(Document segment)

The Benefits of Typing Crap - A Reflective Essay


Um. I did this one day in school during recess then saved it on one of the classroom computers in the hopes that some unsuspecting classmate might one day stumble upon it and wonder just what this was...


Typing crap is good for you for several reasons. For one, it will enable you to exercise your finger muscles while not wasting unnecessary energy in your brain - if you are one of the lucky few who have one - to actually think about what you want to type.

You see, typing crap does not require you to have any intelligence beyond the basics needed to know how to move the appropriate finger muscles and press the keyboard keys one at a time to form words. Of course, it would help some if these words actually form sentences with the ability to communicate some meaning or other to the reader, but this is not absolutely essential in crapped up paragraphs.

You know if you have a problem with typing crap if, like me, you just spent the last five minutes or so wondering just how to continue or editing bits of the previous paragraphs. The truly skilled crap-typist would not need to bend to such low levels. He or she should ideally be able to continue typing without a single break in between, whether it be to think about what should come next or to edit any mistakes found in the text.

(End Document segment)
(Data supplied)

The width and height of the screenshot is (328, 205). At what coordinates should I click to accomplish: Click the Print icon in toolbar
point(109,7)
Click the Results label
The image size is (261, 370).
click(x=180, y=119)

(End Data supplied)
(Data supplied)

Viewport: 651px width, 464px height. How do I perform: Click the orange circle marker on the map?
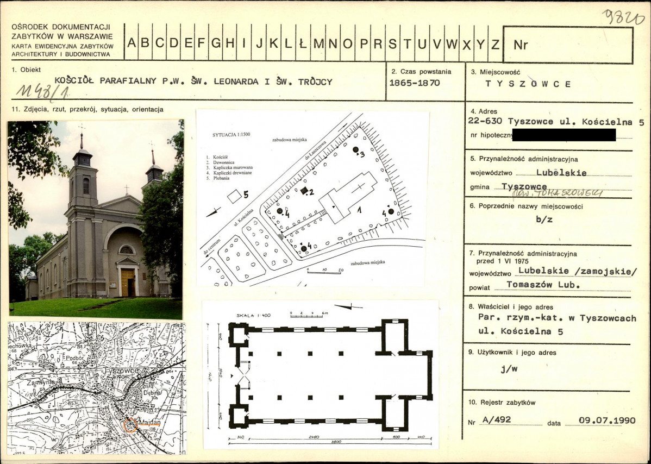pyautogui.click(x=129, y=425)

(End Data supplied)

▶ _Work task A_: Decide whether each statement agrees with the essay on typing crap, answering yes or no and quoting the deciding words: (i) The piece was written at school during recess. (ii) Typing crap calls for intelligence well beyond the basics. (iii) A truly skilled crap-typist should stop to fix mistakes found in the text.
▶ _Work task B_: In the essay on typing crap, how long does the writer say they spent wondering how to continue or editing earlier paragraphs?
▶ _Work task C_: Reproduce the passage of the essay on typing crap starting with "Um. I did this" and going on through "what this was...".
Rely only on the essay on typing crap for what follows.

▶ _Problem solution A_:
(i) Yes: "I did this one day in school during recess"
(ii) No: "typing crap does not require you to have any intelligence beyond the basics needed to know how to move the appropriate finger muscles and press the keyboard keys one at a time to form words"
(iii) No: "He or she should ideally be able to continue typing without a single break in between, whether it be to think about what should come next or to edit any mistakes found in the text."

▶ _Problem solution B_: The last five minutes or so.

▶ _Problem solution C_:
Um. I did this one day in school during recess then saved it on one of the classroom computers in the hopes that some unsuspecting classmate might one day stumble upon it and wonder just what this was...